Neuropeptide Y (NPY) Y1/Y5 receptor heterodimers constrained by bimolecular fluorescence complementation (BiFC) exhibit altered Y5 antagonist pharmacology

LE Kilpatrick, ND Holliday. University of Nottingham, Nottingham, UK

Heterodimerisation between class A G protein coupled receptors (GPCRs) potentially offers novel pharmacology through co-operativity between orthosteric ligand binding sites, or by altered coupling to effector proteins1. We have used bimolecular fluorescence complementation (BiFC) to constrain Neuropeptide Y (NPY) Y1 and Y5 receptor subtypes, both implicated in central appetite responses2, as heterodimers of known composition. This allowed quantitative investigation of heterodimer-specific antagonist pharmacology by measuring effects on NPY-promoted internalisation of the BiFC dimer3.

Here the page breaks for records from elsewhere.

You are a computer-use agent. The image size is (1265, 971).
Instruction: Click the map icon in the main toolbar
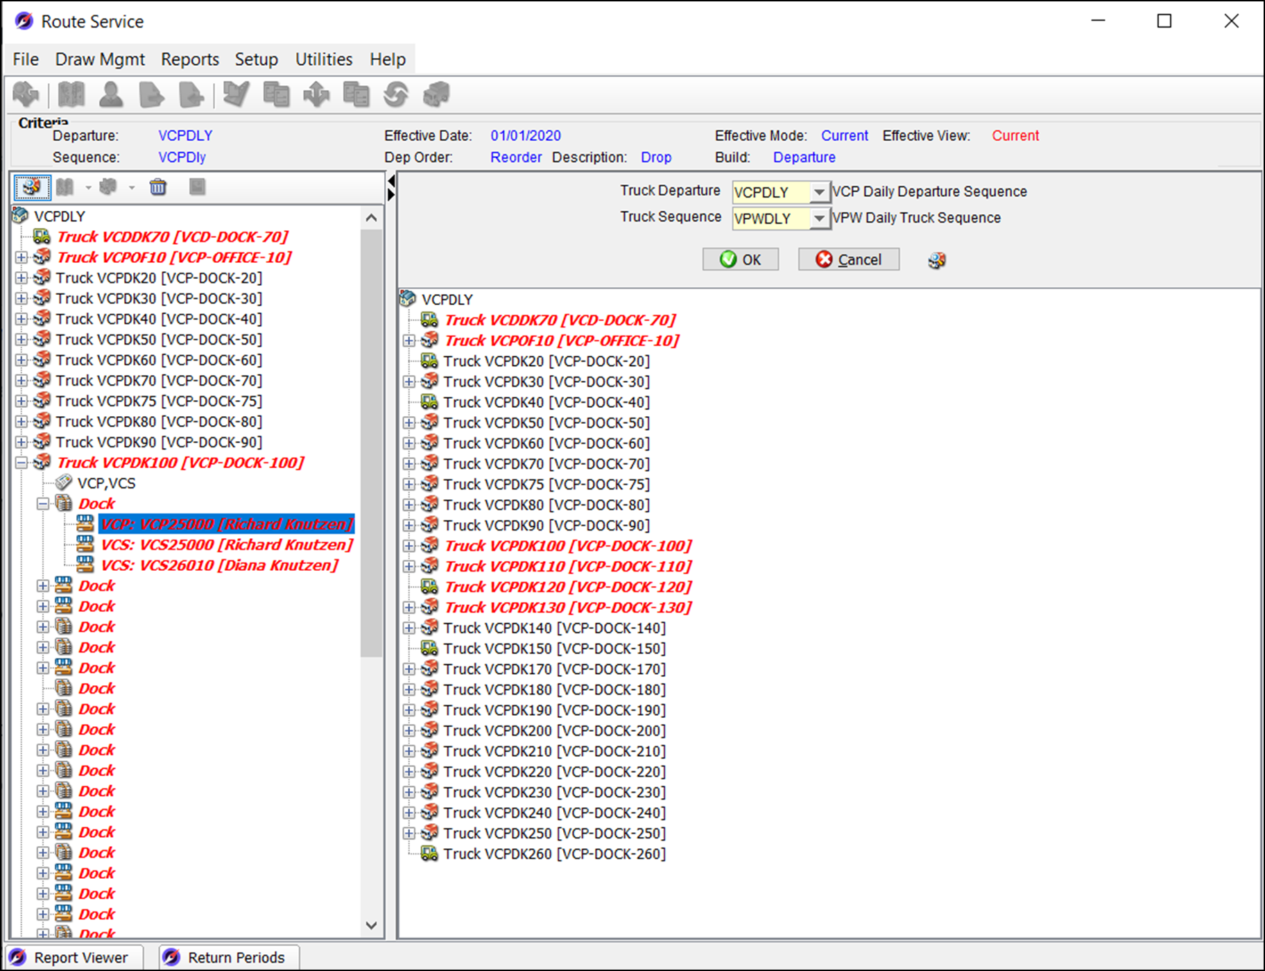pyautogui.click(x=71, y=94)
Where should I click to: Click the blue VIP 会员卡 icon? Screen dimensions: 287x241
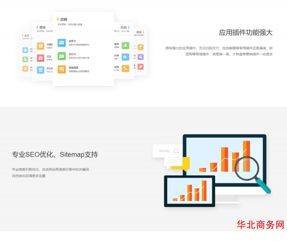pos(62,43)
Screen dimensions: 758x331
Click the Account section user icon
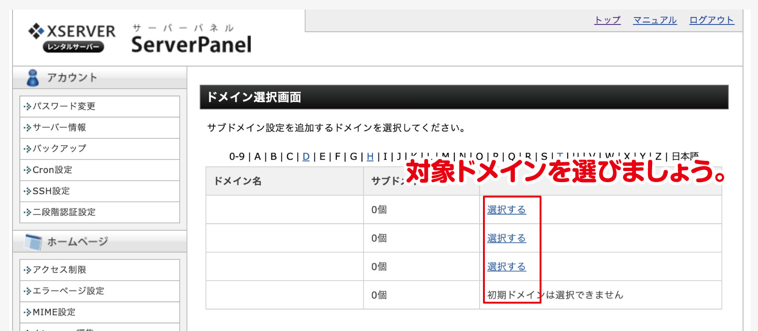coord(33,78)
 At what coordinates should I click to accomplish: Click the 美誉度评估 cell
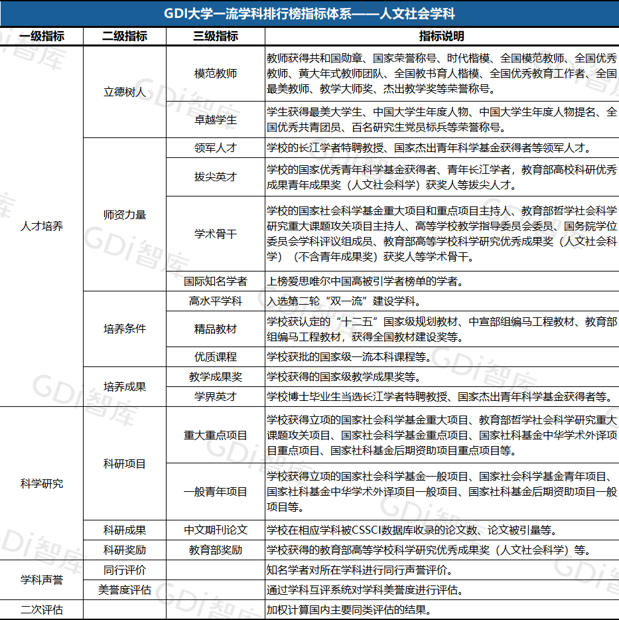tap(125, 589)
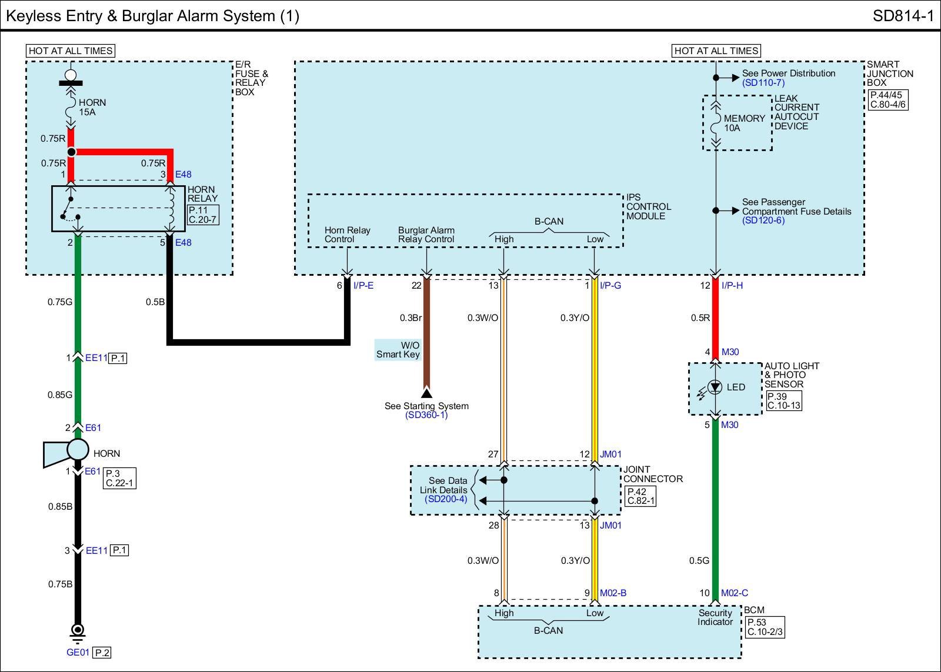Image resolution: width=941 pixels, height=672 pixels.
Task: Click the M02-C connector label
Action: tap(734, 593)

A stably transfected HEK293 cell line (Y1/Y5) was established co-expressing SNAP-tagged Y1 receptor-Yn (Y1R) and Y5R-Yc3. Irreversible BiFC between the YFP fragments generated a constrained Y1/Y5 dimer identified by recomplemented YFP. Control cells stably expressed Y5R-GFP. For internalisation, cells were labelled with SNAPsurface AF647, followed by antagonist (30 min) pretreatment, and then NPY stimulation (30 min, 37°C) in HBS/0.1 % BSA. Following paraformaldehyde fixation, cellular YFP BiFC and SNAP647 fluorescence were imaged (MDC IX Ultra platereader). Internalisation of the BiFC Y1/Y5 dimer, and SNAP-Y1R populations, was quantified by granularity analysis on a per cell basis3. For comparison, [125I]PYY competition binding assays, and NPY inhibition of 30 µM forskolin stimulated [3H]cAMP accumulation were performed4. All data were expressed as mean ± s.e.m (n = 3-4). pEC50 values were calculated by curve fitting to pooled data (Graphpad Prism), and antagonist pKb estimates calculated by the Gaddum equation.

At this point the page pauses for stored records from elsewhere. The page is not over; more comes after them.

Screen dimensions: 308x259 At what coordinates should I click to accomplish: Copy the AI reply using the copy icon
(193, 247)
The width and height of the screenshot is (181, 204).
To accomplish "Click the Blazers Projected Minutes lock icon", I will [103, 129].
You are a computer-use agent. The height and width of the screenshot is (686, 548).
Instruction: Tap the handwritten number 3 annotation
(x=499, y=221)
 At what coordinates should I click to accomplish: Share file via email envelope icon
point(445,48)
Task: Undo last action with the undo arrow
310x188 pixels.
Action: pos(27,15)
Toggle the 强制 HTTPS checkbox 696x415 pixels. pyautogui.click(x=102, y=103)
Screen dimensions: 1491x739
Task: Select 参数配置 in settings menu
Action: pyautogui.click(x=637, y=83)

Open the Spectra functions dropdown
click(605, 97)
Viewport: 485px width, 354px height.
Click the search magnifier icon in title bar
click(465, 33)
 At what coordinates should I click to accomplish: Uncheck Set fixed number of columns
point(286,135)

The Y5 subtype selective ligand CGP71683 (30nM) was a surmountable antagonist of NPY stimulated Y5-GFP internalisation (pKb 8.4 ± 0.1; control NPY pEC50 8.2 ± 0.1). In Y1/Y5 cells, NPY stimulated internalisation of both the SNAP-Y1R (pEC50 8.0 ± 0.1) and Y1/Y5 BiFC dimer populations (pEC50 7.6 ± 0.1). CGP71683 pretreatment (30-300nM) had no effect on NPY-induced internalisation of the SNAP-Y1R population. However CGP71683 became a non-surmountable antagonist of Y1/Y5 BiFC dimer internalisation, significantly reducing maximal 1 µM NPY responses (with 30nM CGP71683, 37.9 ± 8.0 % control; *** P < 0.001 Student’s t test), without significantly changing NPY potency. Higher CGP71683 concentration (300nM) did not further reduce maximal NPY responses. In Y1/Y5 membrane preparations the Y1 antagonist BIBO3304 but not CGP71683 displaced [125I]PYY binding (data not shown). The presence of 30nM CGP7683 had no significant effect on NPY potency or its maximum inhibition of forskolin induced cAMP accumulation in whole cells (control pEC50 9.3 ± 0.1).

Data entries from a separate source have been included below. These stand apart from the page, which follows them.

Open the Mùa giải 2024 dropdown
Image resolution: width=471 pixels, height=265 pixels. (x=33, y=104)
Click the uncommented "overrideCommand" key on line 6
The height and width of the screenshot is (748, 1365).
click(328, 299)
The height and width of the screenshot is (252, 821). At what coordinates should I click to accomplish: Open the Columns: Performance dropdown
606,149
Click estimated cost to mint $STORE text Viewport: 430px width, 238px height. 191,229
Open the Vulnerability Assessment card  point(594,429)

We conclude that, in comparison to cell population assays, the measurement of Y1/Y5 BiFC dimer internalisation can isolate its specific pharmacology. Our data suggest that interaction between Y1 and Y5 orthosteric binding sites in a Y1/Y5 dimer modifies its interactions with Y5 antagonists, consistent with a previous report5, and with implications for targeting this receptor pair as central regulators of appetite.

LEK is a BPS AJ Clark student.

1. Smith & Milligan (2010) Pharmacol Rev 62, 701-25. 2. Nguyen et al. (2012) PLoS One 7, e40191.

3. Kilpatrick et al. (2012) Methods Mol Biol 897, 109-38. 4. Donaldson et al. (1988) Biochem Pharmacol 37, 715-23. 5. Gehlert et al. (2007) Biochem Pharmacol 74, 1652-64.